The physical training required of paratroopers was a big part of what attracted Winters to the unit, and he got plenty of what he desired. “To say training at Toccoa was intense,” he remembered, “is an understatement.” For 13 weeks Easy Company ran 5 miles before breakfast, double-timed it everywhere else, performed rigorous calisthenics, completed daily obstacle courses, undertook 25-mile hikes, practiced all-night field exercises, and of course, famously tackled 1,740 ft. Currahee Mountain. Several times a week, the men ran the grueling 3 miles up, 3 miles down.
Day and night, through dust, storm, and most cruelly, the blazing sun of a hot Georgian summer, potential paratroopers were physically tested to the point of exhaustion. The training was purposely designed to weed out the weak and less committed, and it had the desired effect; of the original 400 members of Easy Company, only 148 made it through.

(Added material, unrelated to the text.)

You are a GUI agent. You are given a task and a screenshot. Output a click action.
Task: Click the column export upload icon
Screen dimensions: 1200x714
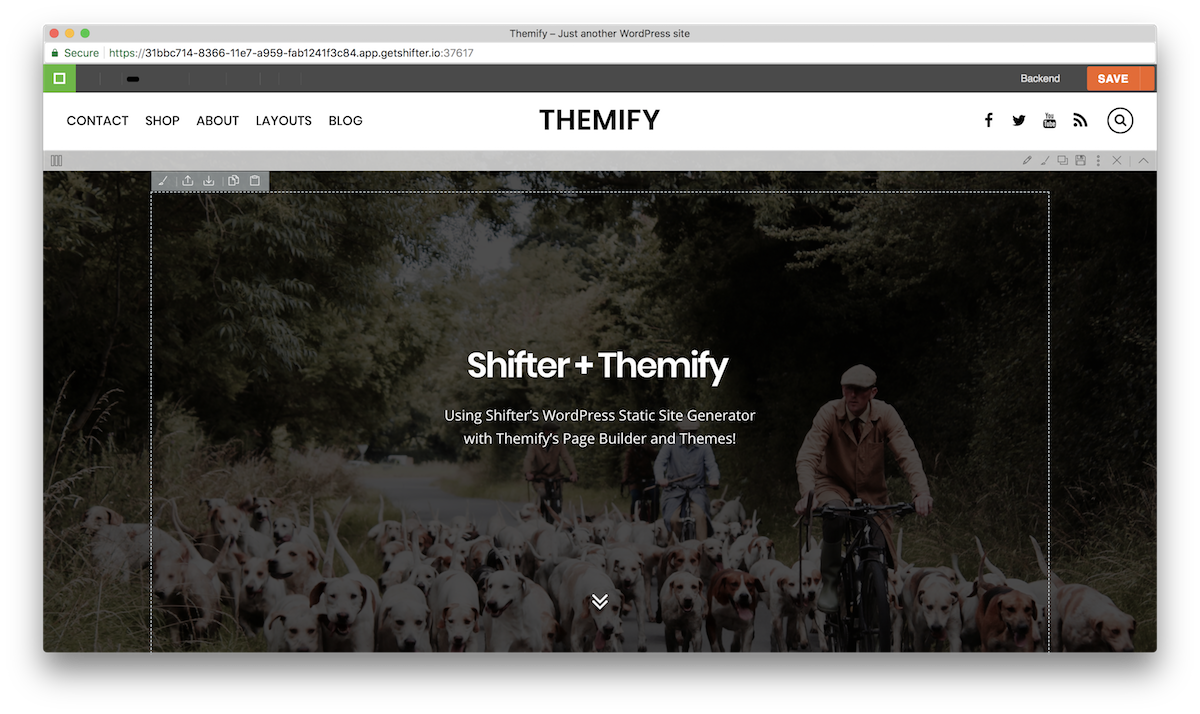[x=187, y=181]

Winters had no trouble however, enjoying the challenge and rising to the top of the pack; when a “Junior Olympics” was held — consisting of “the best time up and down Currahee, most push-ups, most chin-ups, and the best time through the obstacle course” — Winters won the competition and earned the right to serve as jumpmaster of the first contingent of officers.
Where Winters further separated himself from his peers was in the fact that his dedication to physical fitness neither ended on the last day of Airborne school, nor was limited to the minimum required of troops in the field.

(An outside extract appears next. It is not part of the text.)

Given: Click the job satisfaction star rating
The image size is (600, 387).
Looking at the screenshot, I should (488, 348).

Not only did he not allow his hard-earned fitness to slide after leaving Toccoa, he pushed himself even harder after arriving in England. Though intense day and night training continued for the men as they prepared for D-Day, Winters did his own workouts during his personal time:
“whenever possible, I took opportunity to improve my physical stamina…Not surprisingly, I felt that I was in the best physical shape in my life as Easy Company prepared for the invasion at Aldbourne. This did not happen by accident. Following a rigorous day of training, I would take a run every evening following tea with the Barneses. As they were on their way to bed, I would say, ‘Well, I’m going to take a walk.’ I would go out and run for several miles even though blackout conditions were in effect. Then I’d come home and go to bed.”
Winters kept up the exercise habit after Easy Company deployed for combat missions, finding it invaluable in mitigating the stress that accumulated from having to regularly make life and death decisions. He committed himself to a rigorous routine, in which “there were only a few days that I didn’t run two to three miles, do eighty push-ups, sixty sit-ups on a foot locker, a couple of splits, and some leg and trunk exercises after the day’s work was over.”

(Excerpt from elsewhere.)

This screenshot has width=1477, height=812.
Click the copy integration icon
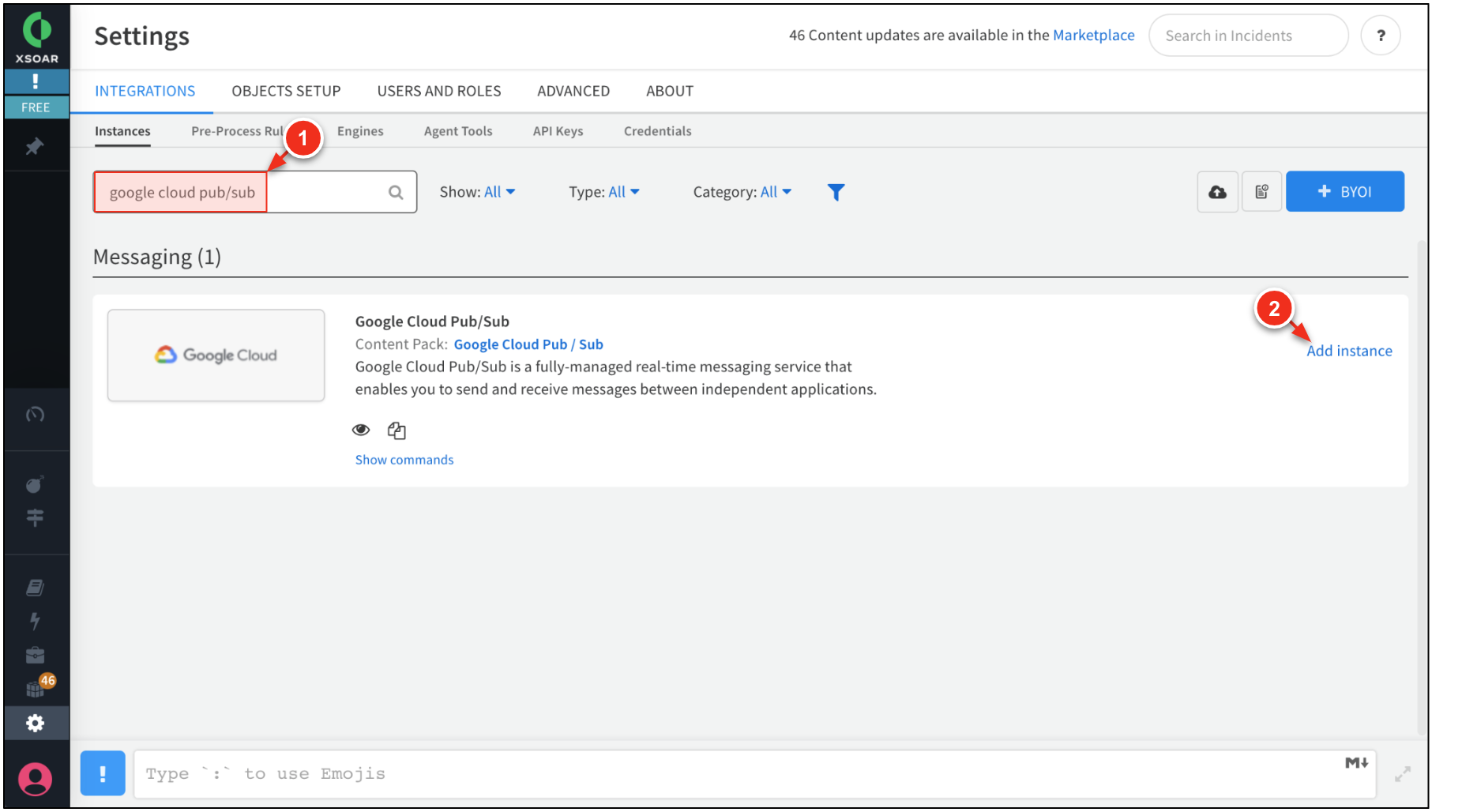(396, 430)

Winters felt that it was this training that ultimately allowed him to remain mentally alert, control his fear, and avoid breaking down under stress:
“Because I was in such good shape, my fatigue level never reached the point of physical exhaustion that contributes to mental exhaustion and, ultimately, to combat fatigue. We all experienced sleep deprivation at times—that is the nature of stress—but a physically exhausted leader routinely makes poor decisions in times of crisis.”
For this reason, Major Winters strongly believed that “Moral courage is based on physical fitness.”
Develop the Highest Moral Character and Lead By Example
Monastic warriors were called not only to cultivate sharp minds and fighters’ bodies, but to develop themselves into men of the highest moral caliber. In this standard too, Dick Winters strove to reach the pinnacle of his potential.
Winters believed that the cornerstone of character was honesty, and that from there you worked to develop a moral compass that was guided by the virtues of courage, fairness, consistency, selflessness, and respect for your fellow men. He felt that integrity was paramount as well, noting that “it is easier to do the right thing when everyone is looking,” but “more difficult to do what you should do when you are alone.”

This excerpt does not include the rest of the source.